--- START ---

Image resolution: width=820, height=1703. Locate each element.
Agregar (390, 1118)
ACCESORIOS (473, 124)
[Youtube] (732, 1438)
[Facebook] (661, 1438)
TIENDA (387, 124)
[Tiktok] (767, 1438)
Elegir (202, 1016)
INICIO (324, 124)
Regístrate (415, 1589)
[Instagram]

--- END ---

▸ Your objective: Supply the entire listing above again, word for word.

▸ Response for this exercise:
Image resolution: width=820, height=1703. Locate each element.
Agregar (390, 1118)
ACCESORIOS (473, 124)
[Youtube] (732, 1438)
[Facebook] (661, 1438)
TIENDA (387, 124)
[Tiktok] (767, 1438)
Elegir (202, 1016)
INICIO (324, 124)
Regístrate (415, 1589)
[Instagram]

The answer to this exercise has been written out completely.